= Gault Millau =

French restaurant guide

Gault et Millau (/fr/), formerly Le Nouveau Guide Gault-Millau is a French restaurant guide. It was founded by two restaurant critics, Henri Gault and Christian Millau, in 1969 and sold to the magazine Le Point in 1983.

==Points system==
Gault-Millau rates restaurants on a scale of 1 to 20, the French school grading system. From 14-20 corresponds to American A. Restaurants given below 10 points (fail) are rarely listed. The points are awarded based on the quality of the food, with comments about service, price or the atmosphere of the restaurant given separately. Based on this rating, high-ranking restaurants may display one to five toques. Gault Millau does not accept payment for listing restaurants.

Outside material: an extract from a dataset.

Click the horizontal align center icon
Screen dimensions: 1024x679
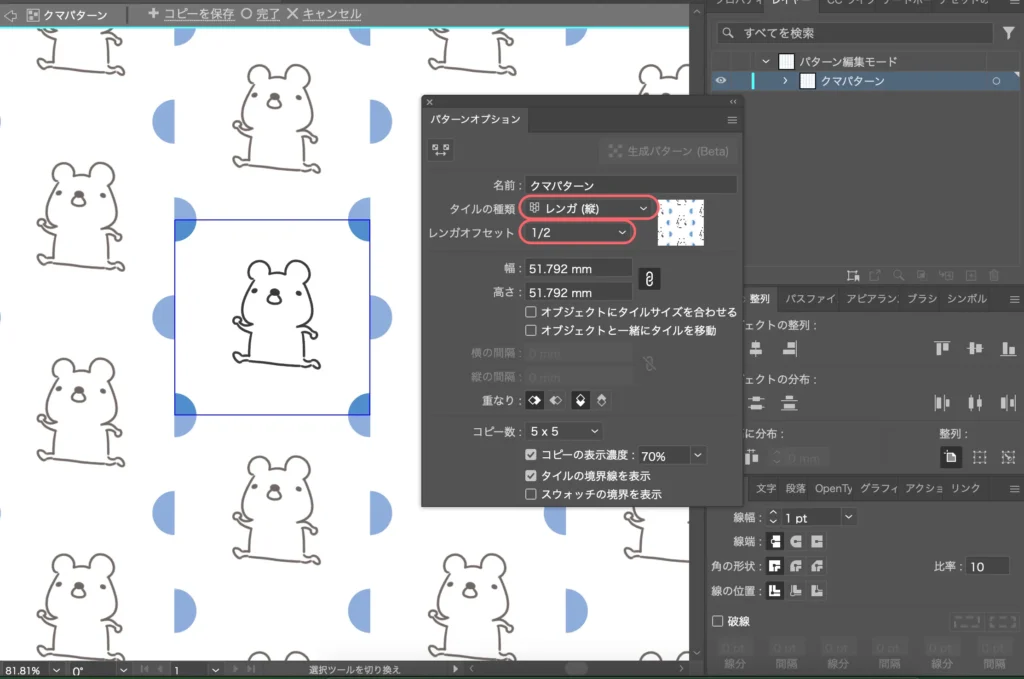755,348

Under its original authors and for many years after they left in the 1990s, Gault-Millau never awarded a score of 20 points, under the argument that perfection is beyond the limitations of a normal human being. In 2004, two restaurants, both of chef Marc Veyrat, the Maison de Marc Veyrat (or L'Auberge de l'Eridan) in Veyrier-du-Lac near Annecy and La Ferme de Mon Père ("My Father's Farm") in Megève, received this score. In 2010 and 2011, Sergio Herman's Oud Sluis also received a score of 20/20. To some, this reflects a fall of standards in the guide after it changed from employing a permanent editorial and tasting staff to using local agents.

==Differences from Michelin==
There has been discussion about which guide is more important, the Michelin Guide or the Gault-Millau. In the 1970s the Michelin's continued conservative support of traditional haute cuisine was challenged by the support of nouvelle cuisine by the Gault-Millau. Michelin is more popular and therefore more influential, while Gault Millau has been considered more food-focused due to the main system being based purely on the quality of the food. Gault Millau has guides for various other countries, including Netherlands, Belgium and Luxembourg, Switzerland, Germany, Austria, Serbia and Poland.

Roughly speaking, Michelin one-star restaurants have an average Gault-Millau score of 15.5, two-star restaurants have an average of 17.5, and three-star restaurants have an average score of 18.75. The majority of Gault-Millau scored restaurants have no Michelin stars. Michelin and Gault-Millau scores do not always agree: one-star restaurants can score as low as 12 and as high as 18 on the Gault-Millau rating.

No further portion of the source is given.